Based on published literature referenced in this Evidence Pack:
- Secondary adrenal suppression: Long-term high-dose megestrol acetate (≥160 mg/day) has been associated with clinically significant secondary adrenal insufficiency in cancer patients (PMID 10491532). Adrenal function monitoring is advisable for treatment courses exceeding 3 months, and dose tapering rather than abrupt discontinuation should be considered.
- Hemostatic effects / Thromboembolism risk: High-dose megestrol acetate (160–320 mg/day) has been shown to alter coagulation parameters in gynecologic and breast cancer patients (PMID 11727356). Thromboembolism risk should be formally assessed prior to initiation, especially in patients with immobility, prior VTE, or obesity.
Conclusion and Next Steps
Decision: Proceed with Guardrails
Rationale: Megestrol acetate’s progestogenic mechanism directly addresses the hormonal pathophysiology of endometrioid endometrial carcinoma, and international guidelines already recommend it for this indication in other markets. However, the directly available trial evidence within this Evidence Pack is limited — the most relevant Phase 2 RCT (NCT00503581) was terminated with only 9 participants, and no published literature was retrieved for this specific drug–indication pair. The Philippines currently has no registration for this drug, creating an additional regulatory hurdle.

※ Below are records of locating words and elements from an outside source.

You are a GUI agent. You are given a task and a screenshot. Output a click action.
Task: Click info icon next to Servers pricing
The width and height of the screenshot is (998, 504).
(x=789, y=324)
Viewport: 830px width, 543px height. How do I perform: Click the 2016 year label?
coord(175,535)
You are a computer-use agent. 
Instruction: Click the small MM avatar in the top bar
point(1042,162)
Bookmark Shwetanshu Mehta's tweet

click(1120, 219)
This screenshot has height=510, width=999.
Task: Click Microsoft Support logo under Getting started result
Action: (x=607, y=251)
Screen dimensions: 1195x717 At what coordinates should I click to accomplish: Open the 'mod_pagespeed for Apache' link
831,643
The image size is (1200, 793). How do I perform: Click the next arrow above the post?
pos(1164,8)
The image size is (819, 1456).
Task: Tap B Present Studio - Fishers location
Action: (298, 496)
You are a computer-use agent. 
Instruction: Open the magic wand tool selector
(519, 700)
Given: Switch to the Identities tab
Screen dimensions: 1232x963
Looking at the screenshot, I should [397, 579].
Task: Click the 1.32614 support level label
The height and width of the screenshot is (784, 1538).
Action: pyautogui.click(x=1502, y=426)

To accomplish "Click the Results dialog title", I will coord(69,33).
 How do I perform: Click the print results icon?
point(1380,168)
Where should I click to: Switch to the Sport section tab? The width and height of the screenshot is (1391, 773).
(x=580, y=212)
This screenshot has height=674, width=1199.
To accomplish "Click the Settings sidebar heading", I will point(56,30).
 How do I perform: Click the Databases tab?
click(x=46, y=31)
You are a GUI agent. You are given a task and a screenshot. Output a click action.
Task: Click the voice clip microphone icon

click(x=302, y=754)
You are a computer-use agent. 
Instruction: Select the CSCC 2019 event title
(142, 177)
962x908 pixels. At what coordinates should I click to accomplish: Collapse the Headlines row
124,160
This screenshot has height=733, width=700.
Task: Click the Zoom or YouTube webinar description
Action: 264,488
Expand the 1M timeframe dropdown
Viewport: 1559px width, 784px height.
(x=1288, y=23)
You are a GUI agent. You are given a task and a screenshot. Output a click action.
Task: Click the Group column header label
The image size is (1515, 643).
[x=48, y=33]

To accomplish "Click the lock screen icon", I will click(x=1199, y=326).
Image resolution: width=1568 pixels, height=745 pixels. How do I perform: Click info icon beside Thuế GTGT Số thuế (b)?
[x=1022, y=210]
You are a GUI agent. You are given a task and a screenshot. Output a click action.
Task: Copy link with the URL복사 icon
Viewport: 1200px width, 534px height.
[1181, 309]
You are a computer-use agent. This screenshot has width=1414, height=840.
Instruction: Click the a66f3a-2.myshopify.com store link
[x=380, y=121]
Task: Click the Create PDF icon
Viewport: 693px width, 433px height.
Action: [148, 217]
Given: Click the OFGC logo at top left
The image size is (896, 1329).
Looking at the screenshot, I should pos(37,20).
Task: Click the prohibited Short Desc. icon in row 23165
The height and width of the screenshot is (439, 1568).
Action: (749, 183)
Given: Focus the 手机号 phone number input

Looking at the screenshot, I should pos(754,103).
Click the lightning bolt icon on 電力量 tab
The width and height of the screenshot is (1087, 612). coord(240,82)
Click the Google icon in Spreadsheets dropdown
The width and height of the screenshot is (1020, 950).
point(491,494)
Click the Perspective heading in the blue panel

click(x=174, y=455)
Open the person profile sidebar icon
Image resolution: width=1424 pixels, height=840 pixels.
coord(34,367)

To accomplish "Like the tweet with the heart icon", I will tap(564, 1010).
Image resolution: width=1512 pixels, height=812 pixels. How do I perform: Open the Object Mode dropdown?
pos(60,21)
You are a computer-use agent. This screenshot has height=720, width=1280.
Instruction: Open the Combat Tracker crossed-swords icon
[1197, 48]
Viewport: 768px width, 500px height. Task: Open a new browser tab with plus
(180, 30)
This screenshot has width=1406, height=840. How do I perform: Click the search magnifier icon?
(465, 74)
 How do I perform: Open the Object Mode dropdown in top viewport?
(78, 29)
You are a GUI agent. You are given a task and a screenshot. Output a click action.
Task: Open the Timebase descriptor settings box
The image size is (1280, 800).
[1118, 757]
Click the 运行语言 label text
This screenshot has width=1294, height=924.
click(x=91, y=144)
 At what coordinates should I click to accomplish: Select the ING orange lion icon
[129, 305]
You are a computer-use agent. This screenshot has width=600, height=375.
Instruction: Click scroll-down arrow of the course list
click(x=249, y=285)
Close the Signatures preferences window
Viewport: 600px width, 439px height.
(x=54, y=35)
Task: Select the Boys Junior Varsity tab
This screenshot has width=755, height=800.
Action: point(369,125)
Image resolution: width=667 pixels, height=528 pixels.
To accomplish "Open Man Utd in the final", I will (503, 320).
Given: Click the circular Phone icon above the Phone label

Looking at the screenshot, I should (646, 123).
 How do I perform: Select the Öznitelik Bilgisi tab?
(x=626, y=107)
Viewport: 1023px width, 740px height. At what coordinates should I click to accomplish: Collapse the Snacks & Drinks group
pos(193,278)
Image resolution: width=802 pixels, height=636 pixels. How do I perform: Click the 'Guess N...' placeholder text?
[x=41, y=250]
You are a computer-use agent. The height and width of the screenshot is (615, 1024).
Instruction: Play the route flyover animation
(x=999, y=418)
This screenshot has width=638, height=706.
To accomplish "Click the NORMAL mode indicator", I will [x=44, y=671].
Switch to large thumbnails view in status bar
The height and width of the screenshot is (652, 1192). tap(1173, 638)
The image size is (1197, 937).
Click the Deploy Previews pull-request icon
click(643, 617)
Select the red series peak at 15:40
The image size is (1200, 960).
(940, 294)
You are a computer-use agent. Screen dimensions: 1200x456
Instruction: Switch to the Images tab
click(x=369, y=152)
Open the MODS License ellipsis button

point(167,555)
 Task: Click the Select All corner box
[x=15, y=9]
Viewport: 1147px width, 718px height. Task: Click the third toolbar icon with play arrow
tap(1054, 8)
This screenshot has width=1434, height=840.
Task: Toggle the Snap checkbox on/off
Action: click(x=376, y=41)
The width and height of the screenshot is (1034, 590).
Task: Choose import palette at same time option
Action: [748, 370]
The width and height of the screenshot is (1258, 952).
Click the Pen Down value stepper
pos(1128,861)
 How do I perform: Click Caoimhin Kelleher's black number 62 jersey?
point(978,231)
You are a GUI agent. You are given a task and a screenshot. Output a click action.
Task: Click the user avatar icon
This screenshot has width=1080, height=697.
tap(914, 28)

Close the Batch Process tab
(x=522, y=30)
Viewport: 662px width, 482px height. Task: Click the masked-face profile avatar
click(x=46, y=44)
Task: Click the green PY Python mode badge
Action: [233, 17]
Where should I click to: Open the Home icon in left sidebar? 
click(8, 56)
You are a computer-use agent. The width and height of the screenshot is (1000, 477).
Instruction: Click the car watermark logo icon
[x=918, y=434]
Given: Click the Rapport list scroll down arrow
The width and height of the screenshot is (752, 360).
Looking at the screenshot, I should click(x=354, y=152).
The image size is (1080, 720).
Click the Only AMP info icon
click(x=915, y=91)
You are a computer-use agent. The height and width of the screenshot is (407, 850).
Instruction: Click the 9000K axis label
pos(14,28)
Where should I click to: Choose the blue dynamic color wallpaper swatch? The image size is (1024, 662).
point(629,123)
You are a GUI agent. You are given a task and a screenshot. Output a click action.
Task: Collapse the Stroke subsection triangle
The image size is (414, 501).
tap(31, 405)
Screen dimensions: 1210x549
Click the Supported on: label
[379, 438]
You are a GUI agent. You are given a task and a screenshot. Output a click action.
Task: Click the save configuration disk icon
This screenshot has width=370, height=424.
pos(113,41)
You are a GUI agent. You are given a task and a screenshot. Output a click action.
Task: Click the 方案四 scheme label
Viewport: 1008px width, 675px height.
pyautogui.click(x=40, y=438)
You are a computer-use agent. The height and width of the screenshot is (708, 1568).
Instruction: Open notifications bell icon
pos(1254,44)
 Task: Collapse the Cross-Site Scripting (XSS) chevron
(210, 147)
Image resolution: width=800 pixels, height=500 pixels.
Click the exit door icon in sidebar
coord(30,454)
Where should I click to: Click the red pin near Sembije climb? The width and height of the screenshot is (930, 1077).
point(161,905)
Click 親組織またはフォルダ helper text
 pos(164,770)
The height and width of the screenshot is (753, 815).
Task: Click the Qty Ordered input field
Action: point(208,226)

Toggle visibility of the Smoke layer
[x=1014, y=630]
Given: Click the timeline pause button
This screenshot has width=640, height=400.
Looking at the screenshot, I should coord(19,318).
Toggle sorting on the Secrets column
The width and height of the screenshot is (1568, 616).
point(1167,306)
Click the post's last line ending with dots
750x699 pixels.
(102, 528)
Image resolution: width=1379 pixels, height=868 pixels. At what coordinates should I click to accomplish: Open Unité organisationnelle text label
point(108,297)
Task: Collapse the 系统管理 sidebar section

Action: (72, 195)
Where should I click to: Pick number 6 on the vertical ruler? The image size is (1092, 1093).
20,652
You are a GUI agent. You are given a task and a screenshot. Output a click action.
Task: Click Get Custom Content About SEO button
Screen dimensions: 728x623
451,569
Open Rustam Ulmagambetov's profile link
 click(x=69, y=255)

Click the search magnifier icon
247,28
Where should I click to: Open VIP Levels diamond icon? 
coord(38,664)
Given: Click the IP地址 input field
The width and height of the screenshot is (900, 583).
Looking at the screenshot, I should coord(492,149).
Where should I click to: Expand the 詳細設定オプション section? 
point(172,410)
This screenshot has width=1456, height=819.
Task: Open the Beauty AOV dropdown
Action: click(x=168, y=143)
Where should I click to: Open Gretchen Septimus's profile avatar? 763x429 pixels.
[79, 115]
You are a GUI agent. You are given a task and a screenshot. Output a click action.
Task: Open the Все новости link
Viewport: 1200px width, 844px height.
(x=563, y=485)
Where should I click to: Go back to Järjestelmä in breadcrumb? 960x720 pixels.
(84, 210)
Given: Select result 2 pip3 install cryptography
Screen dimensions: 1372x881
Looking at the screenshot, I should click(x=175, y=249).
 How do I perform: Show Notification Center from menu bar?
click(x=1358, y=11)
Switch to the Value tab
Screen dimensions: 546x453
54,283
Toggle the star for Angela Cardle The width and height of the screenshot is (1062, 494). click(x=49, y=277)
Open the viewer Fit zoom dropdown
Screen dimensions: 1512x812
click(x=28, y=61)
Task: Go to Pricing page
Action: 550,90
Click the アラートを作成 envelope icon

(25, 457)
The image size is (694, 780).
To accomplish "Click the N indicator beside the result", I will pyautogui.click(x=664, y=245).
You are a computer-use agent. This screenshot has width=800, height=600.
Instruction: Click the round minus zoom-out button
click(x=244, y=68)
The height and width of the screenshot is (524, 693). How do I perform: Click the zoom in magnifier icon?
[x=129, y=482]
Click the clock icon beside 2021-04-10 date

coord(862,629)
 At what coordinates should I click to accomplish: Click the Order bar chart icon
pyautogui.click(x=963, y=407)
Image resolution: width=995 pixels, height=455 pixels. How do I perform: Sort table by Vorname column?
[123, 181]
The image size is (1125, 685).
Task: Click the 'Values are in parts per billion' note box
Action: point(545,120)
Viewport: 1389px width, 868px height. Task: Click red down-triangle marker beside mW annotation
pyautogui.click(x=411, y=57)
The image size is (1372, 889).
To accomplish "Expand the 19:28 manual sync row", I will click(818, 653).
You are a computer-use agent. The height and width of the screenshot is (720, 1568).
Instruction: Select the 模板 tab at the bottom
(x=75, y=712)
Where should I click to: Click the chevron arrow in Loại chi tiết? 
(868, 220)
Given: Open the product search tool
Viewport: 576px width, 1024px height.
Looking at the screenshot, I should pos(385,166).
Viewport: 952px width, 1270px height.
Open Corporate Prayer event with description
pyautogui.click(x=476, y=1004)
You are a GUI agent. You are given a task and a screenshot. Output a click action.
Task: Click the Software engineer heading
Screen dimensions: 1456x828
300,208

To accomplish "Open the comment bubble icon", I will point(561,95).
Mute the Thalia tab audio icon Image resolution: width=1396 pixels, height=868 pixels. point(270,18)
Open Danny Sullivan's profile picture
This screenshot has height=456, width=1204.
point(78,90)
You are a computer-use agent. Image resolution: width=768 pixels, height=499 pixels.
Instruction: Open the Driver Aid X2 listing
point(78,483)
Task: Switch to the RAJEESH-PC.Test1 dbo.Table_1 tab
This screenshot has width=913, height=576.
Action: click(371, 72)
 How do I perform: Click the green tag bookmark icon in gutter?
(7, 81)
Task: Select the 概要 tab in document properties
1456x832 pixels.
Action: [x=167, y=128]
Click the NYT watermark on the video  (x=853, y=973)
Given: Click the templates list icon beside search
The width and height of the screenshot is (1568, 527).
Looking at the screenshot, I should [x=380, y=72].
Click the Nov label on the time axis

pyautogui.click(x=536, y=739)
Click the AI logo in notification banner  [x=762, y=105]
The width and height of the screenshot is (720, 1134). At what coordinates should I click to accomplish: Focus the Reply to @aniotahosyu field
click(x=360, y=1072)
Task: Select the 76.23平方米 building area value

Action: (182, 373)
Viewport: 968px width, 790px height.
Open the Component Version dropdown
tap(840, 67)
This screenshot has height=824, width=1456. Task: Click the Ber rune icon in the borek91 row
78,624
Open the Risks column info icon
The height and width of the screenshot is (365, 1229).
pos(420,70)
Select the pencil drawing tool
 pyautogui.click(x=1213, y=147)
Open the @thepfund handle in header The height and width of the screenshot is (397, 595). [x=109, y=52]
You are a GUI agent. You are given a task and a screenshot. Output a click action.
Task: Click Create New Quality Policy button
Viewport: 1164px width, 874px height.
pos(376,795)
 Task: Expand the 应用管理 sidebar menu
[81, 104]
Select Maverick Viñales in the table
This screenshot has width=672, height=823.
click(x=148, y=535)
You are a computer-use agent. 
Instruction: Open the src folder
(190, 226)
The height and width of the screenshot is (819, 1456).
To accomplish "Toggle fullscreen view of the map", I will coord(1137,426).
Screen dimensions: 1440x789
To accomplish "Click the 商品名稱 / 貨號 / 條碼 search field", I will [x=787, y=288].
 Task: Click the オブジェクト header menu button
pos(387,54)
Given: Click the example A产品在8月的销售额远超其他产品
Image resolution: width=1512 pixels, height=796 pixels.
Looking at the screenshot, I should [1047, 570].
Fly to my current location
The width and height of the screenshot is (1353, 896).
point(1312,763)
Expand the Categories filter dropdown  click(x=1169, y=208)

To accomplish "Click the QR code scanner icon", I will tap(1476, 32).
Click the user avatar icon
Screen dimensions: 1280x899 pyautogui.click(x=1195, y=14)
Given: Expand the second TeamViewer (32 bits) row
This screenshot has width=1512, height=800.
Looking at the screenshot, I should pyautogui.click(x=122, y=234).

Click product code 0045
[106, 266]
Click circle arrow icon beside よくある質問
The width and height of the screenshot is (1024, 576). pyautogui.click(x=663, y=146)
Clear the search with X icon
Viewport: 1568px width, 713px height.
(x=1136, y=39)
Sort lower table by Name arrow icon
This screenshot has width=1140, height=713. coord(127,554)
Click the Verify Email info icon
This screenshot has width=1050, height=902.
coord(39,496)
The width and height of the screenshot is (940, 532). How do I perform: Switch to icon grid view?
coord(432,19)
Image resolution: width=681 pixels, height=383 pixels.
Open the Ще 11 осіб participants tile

To proceed, the following is needed:
- Assess the Philippines FDA (FDA PH) regulatory pathway for importation or compassionate use of a non-registered agent, including whether a drug with established international approvals qualifies for expedited review
- Retrieve the full prescribing information (US FDA or EMA package insert) to complete the safety profile for key warnings and contraindications, which were not available in this Evidence Pack
- Obtain formal MOA and pharmacology data from DrugBank (DB00351) to support mechanistic sections of any regulatory submission
- Review the completed NCT00729586 primary publication to confirm the exact composition of the hormonal therapy arm and extract megestrol-specific efficacy outcomes
- Develop a structured safety monitoring protocol covering adrenal function, glycemic status, and thromboembolism risk for long-term high-dose use (≥160 mg/day)
- Consider the ovarian cancer indication (Rank 8, Evidence Level L1) as a parallel repurposing target: a completed Phase 3 RCT (NCT00005975, n=288) and multiple Phase 2 studies (PMID 11593052, PMID 3099393, PMID 9856656, PMID 8080689) provide substantially stronger direct clinical evidence for megestrol acetate in ovarian cancer and may represent a stronger initial regulatory case
Disclaimer
This content is for research purposes only and does not constitute medical advice. Clinical validation is required before any clinical application.